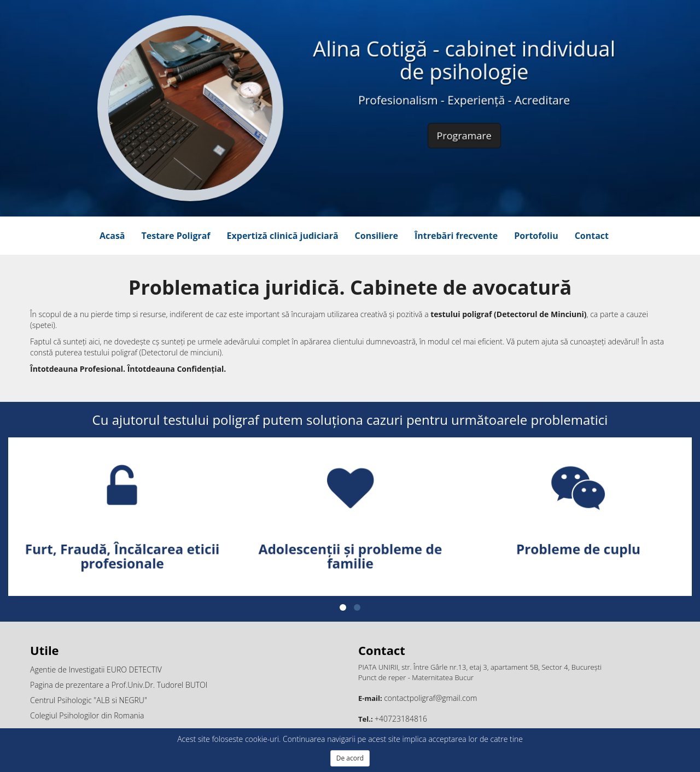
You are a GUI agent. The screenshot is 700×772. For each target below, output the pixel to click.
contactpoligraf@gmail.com (430, 698)
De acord (350, 758)
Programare (464, 132)
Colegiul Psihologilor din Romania (87, 715)
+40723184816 (401, 718)
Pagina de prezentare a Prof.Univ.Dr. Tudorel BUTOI (119, 685)
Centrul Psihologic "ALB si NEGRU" (89, 700)
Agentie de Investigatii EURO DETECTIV (96, 669)
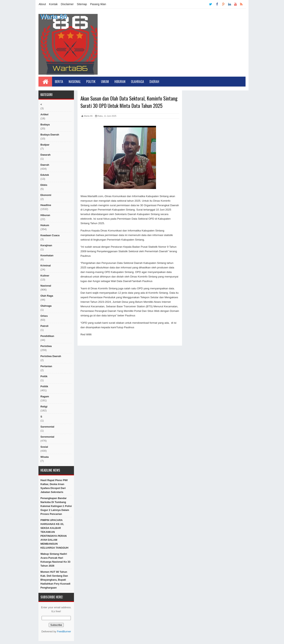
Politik (91, 82)
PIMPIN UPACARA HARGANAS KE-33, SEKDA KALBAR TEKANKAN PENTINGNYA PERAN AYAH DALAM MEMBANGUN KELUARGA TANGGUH (54, 534)
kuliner (45, 276)
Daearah (45, 155)
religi (44, 406)
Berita (59, 82)
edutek (45, 175)
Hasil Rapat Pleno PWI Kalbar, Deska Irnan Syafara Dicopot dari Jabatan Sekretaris (54, 486)
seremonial (47, 437)
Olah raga (47, 296)
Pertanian (46, 366)
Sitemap (82, 4)
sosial (44, 447)
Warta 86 (53, 16)
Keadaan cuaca (50, 235)
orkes (44, 316)
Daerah (154, 82)
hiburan (45, 215)
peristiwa (46, 346)
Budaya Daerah (50, 134)
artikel (44, 114)
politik (44, 386)
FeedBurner (64, 632)
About (42, 4)
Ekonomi (46, 195)
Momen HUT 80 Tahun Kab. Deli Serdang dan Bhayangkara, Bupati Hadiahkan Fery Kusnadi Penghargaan (55, 580)
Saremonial (47, 427)
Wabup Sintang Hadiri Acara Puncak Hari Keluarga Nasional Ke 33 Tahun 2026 (55, 560)
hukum (45, 225)
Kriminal (45, 266)
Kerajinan (46, 245)
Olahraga (138, 82)
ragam (45, 396)
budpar (45, 145)
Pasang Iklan (98, 4)
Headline (46, 205)
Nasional (75, 82)
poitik (44, 376)
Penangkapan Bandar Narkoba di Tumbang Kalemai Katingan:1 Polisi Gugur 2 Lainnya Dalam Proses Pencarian (56, 506)
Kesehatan (47, 256)
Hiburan (120, 82)
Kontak (53, 4)
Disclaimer (67, 4)
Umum (105, 82)
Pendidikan (47, 336)
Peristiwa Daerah (51, 356)
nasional (46, 286)
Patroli (44, 326)
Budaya (45, 124)
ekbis (44, 185)
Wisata (44, 457)
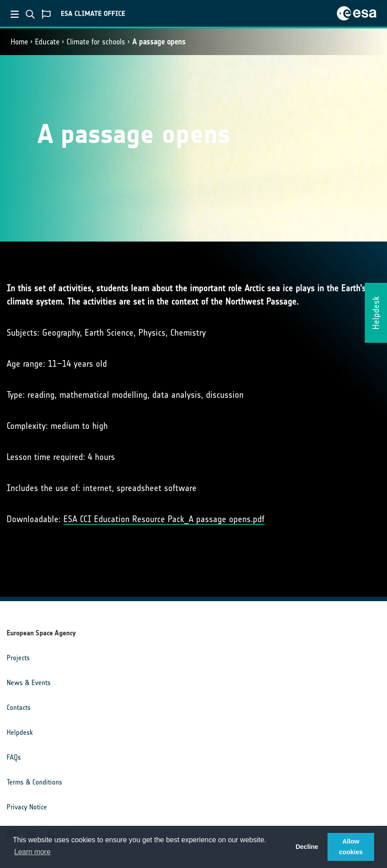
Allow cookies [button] (351, 847)
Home (19, 42)
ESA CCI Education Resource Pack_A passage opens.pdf (164, 519)
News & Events (28, 682)
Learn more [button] (32, 852)
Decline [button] (307, 847)
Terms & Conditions (34, 782)
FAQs (14, 757)
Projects (18, 658)
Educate (47, 42)
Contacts (19, 707)
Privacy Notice (27, 807)
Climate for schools (96, 42)
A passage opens (159, 42)
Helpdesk (20, 732)
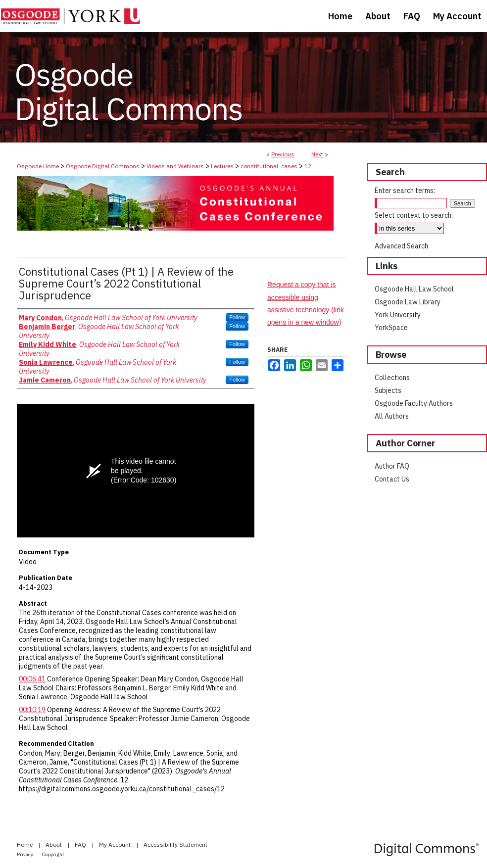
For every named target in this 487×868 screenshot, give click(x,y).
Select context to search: (414, 215)
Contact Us (392, 479)
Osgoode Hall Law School (414, 289)
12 (308, 166)
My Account (115, 844)
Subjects (388, 390)
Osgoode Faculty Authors (414, 403)
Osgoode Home (38, 166)
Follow (237, 317)
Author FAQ (392, 466)
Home (25, 844)
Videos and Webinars (175, 166)
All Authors (391, 416)
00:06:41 (32, 679)
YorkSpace (391, 328)
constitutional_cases (269, 166)
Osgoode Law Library (407, 302)
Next (317, 154)
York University (397, 315)
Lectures (222, 166)
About (54, 844)
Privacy (25, 854)
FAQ (81, 844)
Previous (283, 154)
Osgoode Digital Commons (102, 166)
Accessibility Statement (175, 844)
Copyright (53, 854)
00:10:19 (32, 710)
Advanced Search (401, 246)
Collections (392, 378)
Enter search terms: (405, 191)
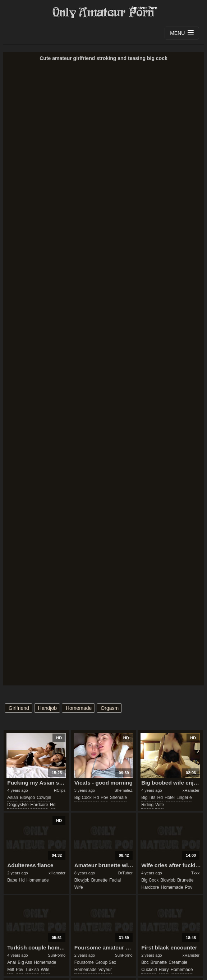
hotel (170, 797)
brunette (99, 880)
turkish (32, 969)
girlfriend (19, 708)
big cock (83, 797)
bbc (145, 962)
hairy (164, 969)
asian (13, 797)
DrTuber (125, 873)
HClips (60, 790)
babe (12, 880)
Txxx (195, 873)
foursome (84, 962)
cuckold (149, 969)
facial (115, 880)
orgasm (110, 708)
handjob (47, 708)
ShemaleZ (123, 790)
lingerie (184, 797)
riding (147, 805)
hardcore (39, 805)
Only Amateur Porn (104, 13)
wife (159, 805)
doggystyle (18, 805)
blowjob (27, 797)
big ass (25, 962)
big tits (148, 797)
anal (11, 962)
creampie (178, 962)
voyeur (105, 969)
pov (104, 797)
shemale (118, 797)
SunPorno (57, 955)
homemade (79, 708)
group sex (106, 962)
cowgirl (44, 797)
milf (11, 969)
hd (53, 805)
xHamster (191, 790)
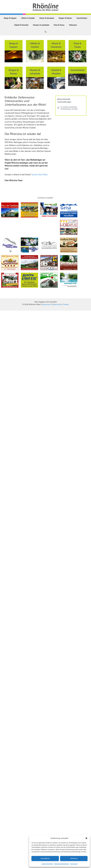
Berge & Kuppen (10, 18)
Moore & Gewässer (47, 18)
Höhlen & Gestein (28, 18)
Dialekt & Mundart (21, 25)
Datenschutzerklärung (62, 864)
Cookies (66, 304)
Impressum (74, 864)
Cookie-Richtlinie (47, 864)
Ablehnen (74, 858)
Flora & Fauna (59, 25)
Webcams (73, 25)
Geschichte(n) (82, 18)
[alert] (71, 108)
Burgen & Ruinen (65, 18)
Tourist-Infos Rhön (39, 175)
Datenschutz (56, 304)
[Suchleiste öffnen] (45, 32)
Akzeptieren (45, 858)
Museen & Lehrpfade (41, 25)
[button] (86, 838)
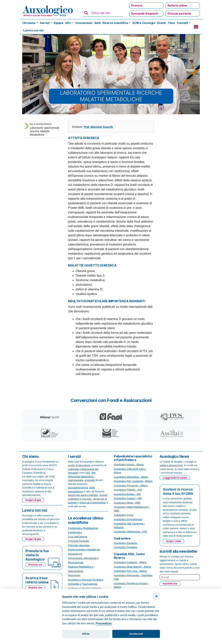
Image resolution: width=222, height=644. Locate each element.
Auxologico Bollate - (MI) (127, 494)
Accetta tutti (136, 634)
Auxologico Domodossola (128, 519)
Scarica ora (35, 588)
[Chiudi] (156, 596)
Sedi (98, 23)
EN (196, 27)
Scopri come (174, 541)
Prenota (137, 5)
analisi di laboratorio (79, 465)
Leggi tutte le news (175, 478)
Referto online (177, 5)
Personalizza (104, 623)
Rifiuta (86, 634)
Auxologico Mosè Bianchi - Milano (132, 567)
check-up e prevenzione (92, 502)
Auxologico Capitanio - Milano (130, 562)
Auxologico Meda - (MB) (127, 503)
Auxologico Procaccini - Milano (131, 486)
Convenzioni (84, 23)
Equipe (58, 23)
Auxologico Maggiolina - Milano (131, 477)
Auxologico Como (124, 515)
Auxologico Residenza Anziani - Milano (131, 585)
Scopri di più (33, 500)
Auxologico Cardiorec (126, 543)
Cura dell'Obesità (78, 537)
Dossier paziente (179, 13)
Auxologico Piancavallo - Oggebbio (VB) (133, 577)
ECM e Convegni (144, 23)
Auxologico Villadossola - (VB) (130, 532)
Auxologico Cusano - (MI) (128, 498)
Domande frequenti (144, 13)
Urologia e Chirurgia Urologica (84, 588)
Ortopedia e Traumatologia (83, 584)
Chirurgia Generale (78, 541)
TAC (88, 473)
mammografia (76, 480)
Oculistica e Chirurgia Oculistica (86, 580)
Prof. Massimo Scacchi (98, 127)
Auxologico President (126, 547)
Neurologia (74, 575)
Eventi (162, 23)
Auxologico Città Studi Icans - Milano (130, 471)
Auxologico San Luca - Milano (130, 571)
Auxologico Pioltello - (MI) (128, 490)
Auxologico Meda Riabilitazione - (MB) (132, 509)
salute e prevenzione (171, 465)
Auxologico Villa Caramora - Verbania (129, 525)
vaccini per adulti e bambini (83, 495)
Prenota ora (35, 564)
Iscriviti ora (170, 584)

### What you will do:
Could you write out everything in the records from the line containing "Tourist-Infos Rhön (39, 175)" down to the line containing "Auxologico Città Studi", both lines included, and leave the pictures out of your answer?

### Finished answer:
Tourist-Infos Rhön (39, 175)
Datenschutz (56, 304)
[Suchleiste öffnen] (45, 32)
Akzeptieren (45, 858)
Museen & Lehrpfade (41, 25)
[button] (86, 838)
Image resolution: width=222, height=644. Locate each element.
Auxologico Bollate - (MI) (127, 494)
Accetta tutti (136, 634)
Auxologico Domodossola (128, 519)
Scarica ora (35, 588)
[Chiudi] (156, 596)
Sedi (98, 23)
EN (196, 27)
Scopri come (174, 541)
Prenota (137, 5)
analisi di laboratorio (79, 465)
Leggi tutte le news (175, 478)
Referto online (177, 5)
Personalizza (104, 623)
Rifiuta (86, 634)
Auxologico Mosè Bianchi - Milano (132, 567)
check-up e prevenzione (92, 502)
Auxologico Capitanio - Milano (130, 562)
Auxologico Meda - (MB) (127, 503)
Auxologico Procaccini - Milano (131, 486)
Convenzioni (84, 23)
Equipe (58, 23)
Auxologico Maggiolina - Milano (131, 477)
Auxologico Como (124, 515)
Auxologico Residenza Anziani - Milano (131, 585)
Scopri di più (33, 500)
Auxologico Cardiorec (126, 543)
Cura dell'Obesità (78, 537)
Dossier paziente (179, 13)
Auxologico Piancavallo - Oggebbio (VB) (133, 577)
ECM e Convegni (144, 23)
Auxologico Villadossola - (VB) (130, 532)
Auxologico Cusano - (MI) (128, 498)
Domande frequenti (144, 13)
Urologia e Chirurgia Urologica (84, 588)
Ortopedia e Traumatologia (83, 584)
Chirurgia Generale (78, 541)
TAC (88, 473)
mammografia (76, 480)
Oculistica e Chirurgia Oculistica (86, 580)
Prof. Massimo Scacchi (98, 127)
Auxologico President (126, 547)
Neurologia (74, 575)
Eventi (162, 23)
Auxologico Città Studi Icans - Milano (130, 471)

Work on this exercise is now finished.